Later you discuss ethics as if they are an important concept.
You say: your job prevents you from judging other people.
You say: other reporters could not get interviews if we take such lethal sides.
You do not say: I lacked the courage to die for my beliefs.
And that is the bottom line. Behind the talk of ethics and jobs and callings lies a simple truth.
You can look. You can see.
But you cannot feel.
If you feel, you will see that your calling is simply a job, a dirty often disgusting one at that, and you realize there were times when you should have acted. When you could have saved one life or a dozen or maybe even a hundred, but you chose not to.
You chose not to—you say—for the greater good.
7:15 PM Upload:
Suicide Squadron Part 3
by Martha Trumante
“
She shows me the documents the hospital had her sign. She shows me the diagrams, the little marking some doctor made on a chart of a newborn baby, showing where the chips would be—“chips that will enable her to live in the modern world,” the doctors told her.
She shows me computer downloads, bank accounts her husband set up in her daughter’s name, the college enrollment forms—required for a wealthy child of age four to get into some of Cairo’s best private schools—the plans she and her husband had for her daughters future, her son’s future,
The authorities, she tells me, believe her husband created all these accounts and family documents to protect her, to prove that she and her son had nothing to do with the family’s patriotic explosion.
Only he is not political, she tells me. He never was, and no one believes her.
They believe her enough to send her here instead of killing her as so many other families have been killed in the past. They don’t even try or imprison her. They just disown her, her and her son, make them people without a country, refugees in a world filled with refugees.
She can afford this tent on this sandy piece of land. She pays for the space closest to the medical tent. She hoped that someone would befriend her, that the medical personnel—the aide workers—would help her and her unjustly accused son.
Instead, they shun her like everyone else does. They shun her for failing to protect her daughter.
They shun her for failing to participate in her husband’s crime. They shun her for being naive, for forcing the so-called patriots to ignore her husband and daughter s martyrdom, for failing to die with her family.

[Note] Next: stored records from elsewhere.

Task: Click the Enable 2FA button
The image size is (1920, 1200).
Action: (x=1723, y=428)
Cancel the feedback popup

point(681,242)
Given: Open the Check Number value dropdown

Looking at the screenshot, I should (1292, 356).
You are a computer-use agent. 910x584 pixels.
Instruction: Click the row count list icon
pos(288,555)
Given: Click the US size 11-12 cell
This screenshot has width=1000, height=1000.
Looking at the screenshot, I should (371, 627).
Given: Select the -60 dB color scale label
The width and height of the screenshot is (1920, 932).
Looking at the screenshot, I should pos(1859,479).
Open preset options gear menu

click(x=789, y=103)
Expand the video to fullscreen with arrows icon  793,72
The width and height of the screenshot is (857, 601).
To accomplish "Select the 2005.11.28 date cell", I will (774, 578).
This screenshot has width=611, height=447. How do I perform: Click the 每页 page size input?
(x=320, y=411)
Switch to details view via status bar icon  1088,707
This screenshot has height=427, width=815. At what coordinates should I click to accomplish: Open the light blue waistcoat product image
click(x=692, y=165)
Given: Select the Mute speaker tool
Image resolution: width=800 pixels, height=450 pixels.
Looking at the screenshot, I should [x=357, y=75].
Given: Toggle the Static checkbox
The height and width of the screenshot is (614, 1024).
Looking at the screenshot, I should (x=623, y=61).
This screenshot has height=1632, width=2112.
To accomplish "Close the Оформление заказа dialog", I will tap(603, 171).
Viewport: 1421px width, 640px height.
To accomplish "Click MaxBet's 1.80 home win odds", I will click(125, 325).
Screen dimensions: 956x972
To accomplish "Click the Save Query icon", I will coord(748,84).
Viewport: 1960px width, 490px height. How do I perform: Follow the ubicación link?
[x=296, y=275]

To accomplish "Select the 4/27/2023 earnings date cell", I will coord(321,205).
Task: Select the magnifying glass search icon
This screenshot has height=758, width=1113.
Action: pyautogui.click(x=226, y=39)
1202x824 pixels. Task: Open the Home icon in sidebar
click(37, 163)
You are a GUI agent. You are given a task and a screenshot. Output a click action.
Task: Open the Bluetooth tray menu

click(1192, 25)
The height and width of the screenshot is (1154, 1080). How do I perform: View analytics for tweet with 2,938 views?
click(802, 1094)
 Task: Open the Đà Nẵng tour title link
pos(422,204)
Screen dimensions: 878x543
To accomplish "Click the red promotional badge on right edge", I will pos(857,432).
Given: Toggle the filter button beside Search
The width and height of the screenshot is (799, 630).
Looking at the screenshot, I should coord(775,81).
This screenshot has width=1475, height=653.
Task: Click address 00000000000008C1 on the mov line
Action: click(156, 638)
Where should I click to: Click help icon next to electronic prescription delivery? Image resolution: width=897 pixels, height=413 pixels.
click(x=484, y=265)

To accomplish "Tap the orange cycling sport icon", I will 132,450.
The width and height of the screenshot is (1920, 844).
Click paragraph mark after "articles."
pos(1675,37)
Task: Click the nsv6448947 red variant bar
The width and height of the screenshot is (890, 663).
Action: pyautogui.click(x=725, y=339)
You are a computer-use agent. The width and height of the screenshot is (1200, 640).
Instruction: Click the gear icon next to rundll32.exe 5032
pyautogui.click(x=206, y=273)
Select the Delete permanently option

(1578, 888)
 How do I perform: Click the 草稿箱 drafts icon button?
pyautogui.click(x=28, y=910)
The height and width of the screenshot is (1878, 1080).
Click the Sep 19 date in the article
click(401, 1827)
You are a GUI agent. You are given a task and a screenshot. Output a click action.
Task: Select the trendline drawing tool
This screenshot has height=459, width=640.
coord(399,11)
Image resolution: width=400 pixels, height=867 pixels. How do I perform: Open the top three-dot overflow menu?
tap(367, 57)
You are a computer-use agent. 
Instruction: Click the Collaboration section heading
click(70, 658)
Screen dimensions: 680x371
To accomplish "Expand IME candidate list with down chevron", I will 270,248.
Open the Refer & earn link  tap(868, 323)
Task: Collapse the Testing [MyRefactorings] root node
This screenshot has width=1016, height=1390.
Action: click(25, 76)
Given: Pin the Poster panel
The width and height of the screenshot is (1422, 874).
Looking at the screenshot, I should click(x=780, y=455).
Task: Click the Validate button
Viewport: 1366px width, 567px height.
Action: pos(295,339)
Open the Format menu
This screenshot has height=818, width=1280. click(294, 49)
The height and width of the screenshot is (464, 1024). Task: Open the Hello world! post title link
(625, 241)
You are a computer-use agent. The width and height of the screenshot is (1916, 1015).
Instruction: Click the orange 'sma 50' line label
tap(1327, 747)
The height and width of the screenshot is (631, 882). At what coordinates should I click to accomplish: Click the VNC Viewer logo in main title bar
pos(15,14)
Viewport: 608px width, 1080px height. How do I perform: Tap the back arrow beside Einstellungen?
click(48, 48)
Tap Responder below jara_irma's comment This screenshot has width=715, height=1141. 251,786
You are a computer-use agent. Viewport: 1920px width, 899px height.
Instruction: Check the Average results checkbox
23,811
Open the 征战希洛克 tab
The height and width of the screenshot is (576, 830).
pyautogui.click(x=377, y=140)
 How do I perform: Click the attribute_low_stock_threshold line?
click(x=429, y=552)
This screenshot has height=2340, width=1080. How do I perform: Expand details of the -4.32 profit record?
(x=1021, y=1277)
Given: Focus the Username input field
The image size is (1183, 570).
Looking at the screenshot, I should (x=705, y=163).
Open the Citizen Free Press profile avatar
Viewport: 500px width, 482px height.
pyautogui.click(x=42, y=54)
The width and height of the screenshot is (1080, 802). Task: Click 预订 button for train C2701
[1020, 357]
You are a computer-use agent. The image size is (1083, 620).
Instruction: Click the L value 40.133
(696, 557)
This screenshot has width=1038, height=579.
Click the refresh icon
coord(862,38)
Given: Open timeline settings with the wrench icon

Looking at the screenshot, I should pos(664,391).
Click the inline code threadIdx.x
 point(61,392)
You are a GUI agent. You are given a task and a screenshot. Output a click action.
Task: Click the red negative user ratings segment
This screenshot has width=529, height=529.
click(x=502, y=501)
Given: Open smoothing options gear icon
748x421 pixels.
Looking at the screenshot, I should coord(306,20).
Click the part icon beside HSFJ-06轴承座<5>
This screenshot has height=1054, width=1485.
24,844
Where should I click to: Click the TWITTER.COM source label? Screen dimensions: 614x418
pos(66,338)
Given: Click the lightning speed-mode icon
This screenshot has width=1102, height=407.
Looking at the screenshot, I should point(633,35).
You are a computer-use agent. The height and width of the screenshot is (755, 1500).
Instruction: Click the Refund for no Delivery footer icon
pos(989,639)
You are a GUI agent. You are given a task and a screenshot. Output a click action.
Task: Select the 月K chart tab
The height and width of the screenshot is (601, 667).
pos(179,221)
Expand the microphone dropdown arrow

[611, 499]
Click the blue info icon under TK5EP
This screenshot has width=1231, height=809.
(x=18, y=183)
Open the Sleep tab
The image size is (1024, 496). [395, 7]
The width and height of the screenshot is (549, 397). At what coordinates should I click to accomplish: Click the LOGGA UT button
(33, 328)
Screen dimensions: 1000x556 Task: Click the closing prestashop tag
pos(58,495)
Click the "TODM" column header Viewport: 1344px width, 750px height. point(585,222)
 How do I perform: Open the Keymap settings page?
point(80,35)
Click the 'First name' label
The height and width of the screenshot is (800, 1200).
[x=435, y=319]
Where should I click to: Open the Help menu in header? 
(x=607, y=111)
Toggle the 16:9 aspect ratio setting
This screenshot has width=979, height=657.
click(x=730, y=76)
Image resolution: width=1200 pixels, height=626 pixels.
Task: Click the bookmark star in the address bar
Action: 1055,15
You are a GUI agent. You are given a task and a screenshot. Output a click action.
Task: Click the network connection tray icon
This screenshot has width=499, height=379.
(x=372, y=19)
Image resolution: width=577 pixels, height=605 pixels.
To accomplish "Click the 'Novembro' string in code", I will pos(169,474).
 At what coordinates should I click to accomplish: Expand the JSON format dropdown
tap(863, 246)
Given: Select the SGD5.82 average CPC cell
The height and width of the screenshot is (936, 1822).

They shun her because they cannot understand her.
Or because they do not want to.
8:15 PM Upload:
Suicide Squadron Part 4
by Martha Trumante
I speak to all the parents in this part of the enclave. All of them survivors—some male, some female—of a once-intact family. All of them claiming to be non-political, claiming they did not know—nor did their spouse—that their child was programmed to die.
I ask for proof. They give me similar documents. They give me bank accounts. But, tellingly—at least to me —the names of the hospitals vary, the names of the doctors vary.
“It is the nursing staff,” one man says to me.
“It is an outpatient procedure,” says another woman.
“Anyone could do it,” says a second man. “Even you.”
The rules of journalism have tightened in the past forty years. The scandals of fifty years ago, the tales of made-up sources, or badly researched material or political bias—true or not—nearly destroyed the profession.
When you were hired, you were reminded of those past scandals, told that any story with less than three
Hire an editor for your own work, you’re told. You will be watched.
We’re all watched.
So you become an observer and a detective, a recorder of your facts and a disbeliever in someone else’s. You need to verify and if you cannot, you risk losing your job.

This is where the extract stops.